» À faire:
**a.** Relevez tous les codes mentionnés dans l'extrait de décision.
**b.** Répondez aux questions suivantes d'après l'extrait de décision.
(i) Qui est le rapporteur public ?
(ii) De quelle nationalité est M. B... ?
(iii) Quelle est la durée de la peine d'emprisonnement prononcée contre lui ?

- le code de la santé publique ;
- le code de justice administrative ;
Après avoir entendu en séance publique :
- le rapport de Mme Sophie-Caroline de Margerie, conseiller d'Etat,
- les conclusions de Mme Sophie Roussel, rapporteur public,
La parole ayant été donnée, avant et après les conclusions, à la SCP Waquet, Farge, Hazan, avocat de M. B... ;
Considérant ce qui suit :
1. Le Premier ministre a accordé aux autorités tunisiennes, par un décret du 29 octobre 2018, l'extradition de M. B..., ressortissant algérien, pour l'exécution d'une peine de vingt ans d'emprisonnement pour des faits qualifiés de contrebande et importation de produits stupéfiants, prononcée par un jugement du 26 janvier 2017 du tribunal de première instance de Tunis. M. B... demande l'annulation pour excès de pouvoir de ce décret.
2. En premier lieu, le décret attaqué comporte l'énoncé des considérations de droit et de fait qui en constituent le fondement. Il satisfait ainsi à l'exigence de motivation prévue à l'article L. 211-2 du code des relations entre le public et l'administration.

» Informations extraites:
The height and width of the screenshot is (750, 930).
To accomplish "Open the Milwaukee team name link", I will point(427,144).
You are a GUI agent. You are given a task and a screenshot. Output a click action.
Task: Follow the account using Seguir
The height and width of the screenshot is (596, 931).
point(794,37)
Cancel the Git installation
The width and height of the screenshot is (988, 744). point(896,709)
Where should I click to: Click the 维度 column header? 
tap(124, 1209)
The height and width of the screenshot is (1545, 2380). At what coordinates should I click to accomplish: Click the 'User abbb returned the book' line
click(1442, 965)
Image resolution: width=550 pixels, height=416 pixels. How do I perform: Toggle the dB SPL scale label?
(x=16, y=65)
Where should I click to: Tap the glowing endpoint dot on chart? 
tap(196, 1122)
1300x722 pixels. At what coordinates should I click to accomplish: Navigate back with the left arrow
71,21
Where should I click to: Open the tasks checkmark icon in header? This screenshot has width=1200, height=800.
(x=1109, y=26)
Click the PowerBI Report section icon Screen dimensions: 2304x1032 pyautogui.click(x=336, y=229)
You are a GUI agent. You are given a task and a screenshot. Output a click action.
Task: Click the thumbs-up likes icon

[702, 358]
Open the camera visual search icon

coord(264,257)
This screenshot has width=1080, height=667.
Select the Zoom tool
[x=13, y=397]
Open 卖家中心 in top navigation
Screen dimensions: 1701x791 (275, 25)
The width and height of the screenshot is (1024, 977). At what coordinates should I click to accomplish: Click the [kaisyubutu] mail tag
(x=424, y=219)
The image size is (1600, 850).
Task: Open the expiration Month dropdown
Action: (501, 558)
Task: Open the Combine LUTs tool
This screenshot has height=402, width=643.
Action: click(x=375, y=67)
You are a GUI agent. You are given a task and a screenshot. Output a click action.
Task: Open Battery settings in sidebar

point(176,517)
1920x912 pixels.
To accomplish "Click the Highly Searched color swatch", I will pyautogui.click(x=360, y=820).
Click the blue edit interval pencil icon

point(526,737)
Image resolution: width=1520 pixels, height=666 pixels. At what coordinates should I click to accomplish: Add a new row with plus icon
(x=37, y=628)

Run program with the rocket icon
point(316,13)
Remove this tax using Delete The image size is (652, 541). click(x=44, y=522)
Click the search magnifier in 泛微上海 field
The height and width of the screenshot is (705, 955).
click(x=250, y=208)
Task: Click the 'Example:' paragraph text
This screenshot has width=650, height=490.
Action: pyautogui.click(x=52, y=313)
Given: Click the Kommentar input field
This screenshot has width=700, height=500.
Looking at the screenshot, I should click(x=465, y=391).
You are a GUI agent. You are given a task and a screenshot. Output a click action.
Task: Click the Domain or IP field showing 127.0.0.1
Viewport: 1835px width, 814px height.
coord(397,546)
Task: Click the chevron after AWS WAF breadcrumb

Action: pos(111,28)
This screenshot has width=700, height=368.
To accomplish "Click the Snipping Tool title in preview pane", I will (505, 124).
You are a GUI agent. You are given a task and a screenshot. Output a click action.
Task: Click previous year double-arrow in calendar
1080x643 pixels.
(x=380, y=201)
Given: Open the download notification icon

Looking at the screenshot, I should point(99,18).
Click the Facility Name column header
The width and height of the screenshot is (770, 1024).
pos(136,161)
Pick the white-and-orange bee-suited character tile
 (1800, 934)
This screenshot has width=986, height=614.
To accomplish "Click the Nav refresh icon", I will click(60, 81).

» Réponses par tâche:
**a.**
- le code de la santé publique
- le code de justice administrative
- le code des relations entre le public et l'administration

**b.**
(i) Mme Sophie Roussel
(ii) Algérienne
(iii) Vingt ans